Charbon : Le Maire enjoint aux banques de cesser de financer mines et centrales

Le ministre de l’Économie et des Finances va réunir dans les prochains jours banques, assureurs et gestionnaires d’actifs français pour qu’ils s’engagent volontairement à arrêter tout financement « des activités les plus polluantes, en particulier le charbon. » Il envisage de rendre contraignants ces engagements s’ils ne sont pas tenus. L’État va aussi demander à toutes les entreprises dans lesquelles il a des participations de mettre en place une stratégie de réduction des émissions de CO2.
Delphine Cuny
Bruno Le Maire à l'événement sur la finance climat ce lundi, entouré de Brune Poirson, secrétaire auprès du ministre de la Transition écologique et solidaire, et d'Arnaud de Bresson, délégué général de Paris Europlace.
Bruno Le Maire à l'événement sur la finance climat ce lundi, entouré de Brune Poirson, secrétaire auprès du ministre de la Transition écologique et solidaire, et d'Arnaud de Bresson, délégué général de Paris Europlace. (Crédits : UNEP FI)

« Les banques françaises accros aux énergies fossiles » dénonçait l'ONG Oxfam France dans un rapport publié ce week-end. Ce constat, de la part dominante du pétrole et du charbon dans les financements accordés par les grandes banques de la place, n'a pas échappé à Bruno Le Maire, le ministre de l'Économie et des Finances, qui y a fait allusion ce lundi 26 novembre, lors d'une allocution à la table ronde mondiale sur la finance climat, organisée à Paris par l'Initiative Finance des Nations Unies pour l'environnement (UNEPFI).

Même s'il a fait part de certaines réserves sur la méthodologie de l'étude, le ministre a dit qu'il veillerait à ce que « les engagements [pris par les banques en faveur du climat] soient tenus ». Surtout, il veut aller plus loin.

« Je réunirai dans les prochains jours les banques, assureurs et gestionnaires d'actifs pour qu'ils prennent de nouveaux engagements sur le financement des activités les plus polluantes, en particulier le charbon. Je demande qu'ils arrêtent définitivement de financer les centrales et les mines à charbon », a-t-il déclaré, évoquant une trajectoire à définir. « Si ces engagements ne sont pas respectés, nous les rendrons contraignants » a-t-il prévenu.

En septembre, sur les sujets des frais bancaires facturés en cas d'incidents, Bercy s'était contenté d'engagements volontaires, après avoir menacé de légiférer.
----------------------------------------
CONSIGNE: Poursuivez l'article sur le financement du charbon en reprenant juste après sa dernière phrase.

[Items d'un jeu de données de pointage]
----------------------------------------
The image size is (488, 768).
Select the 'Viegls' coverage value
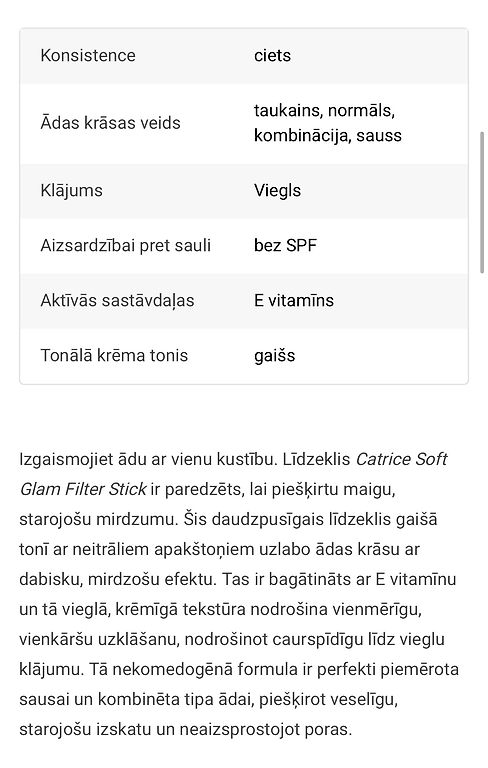[277, 190]
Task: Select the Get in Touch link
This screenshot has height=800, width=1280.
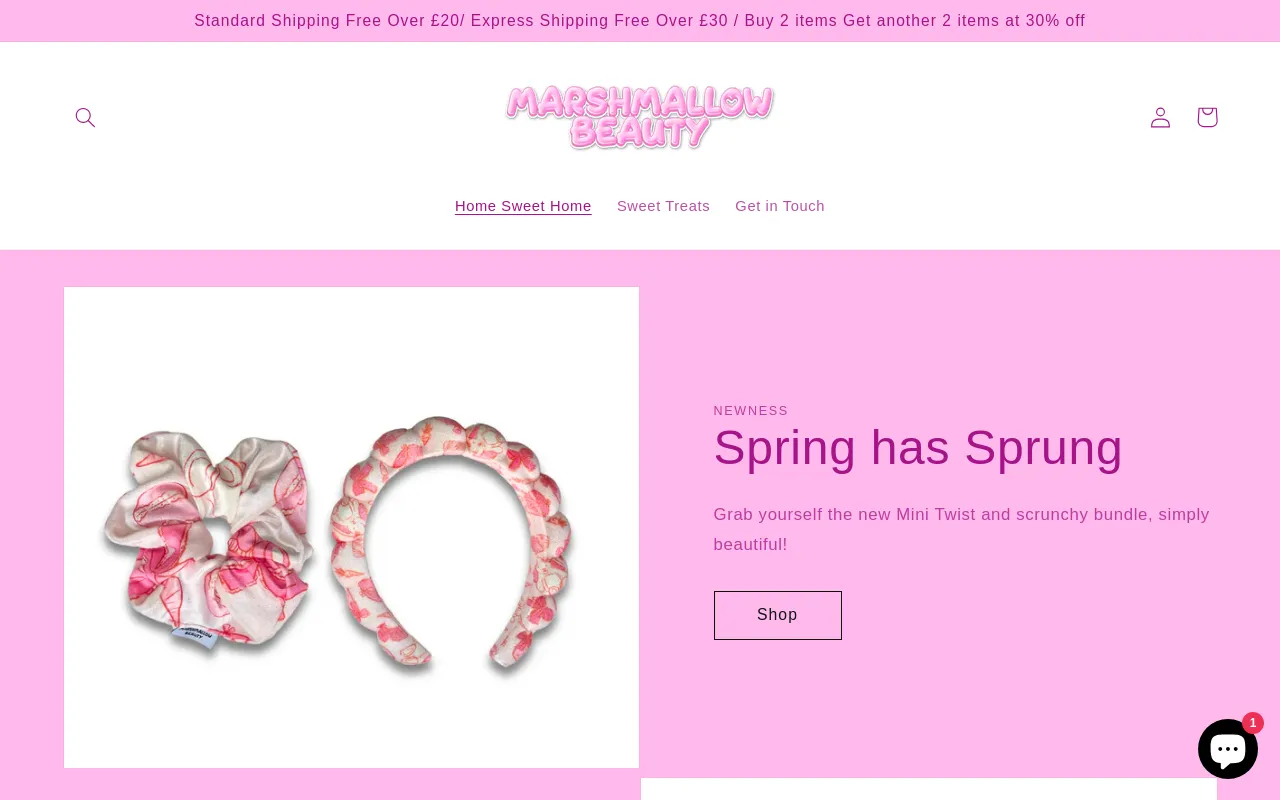Action: pos(780,206)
----------------------------------------
RÉPONSE:
"No New Coal" vs transition progressive

En matière de charbon, les grands acteurs français de la finance ont pris diverses voies. Il y a un an, Axa avait été le premier grand assureur à prendre un engagement radical de désinvestissement, mais aussi la décision de cesser d'assurer les centrales, sous le slogan "No New Coal". Natixis, filiale cotée du groupe BPCE (Banques Populaires Caisses d'Épargne), avait dès 2015 annoncé l'arrêt du financement des centrales électriques au charbon et de mines de charbon thermique dans le monde entier : elle est « la seule banque française à avoir adopté un seuil d'exclusion strict des entreprises exposées à plus de 50% au charbon » souligne Oxfam dans son étude, alors que BNP Paribas et Société Générale n'ont pris cet engagement que pour leurs nouveaux clients.

Frédéric Oudéa, le directeur général de Société Générale, a expliqué en début d'après-midi à cette même tribune la démarche d'accompagnement de ses clients du secteur de l'énergie dans la transition.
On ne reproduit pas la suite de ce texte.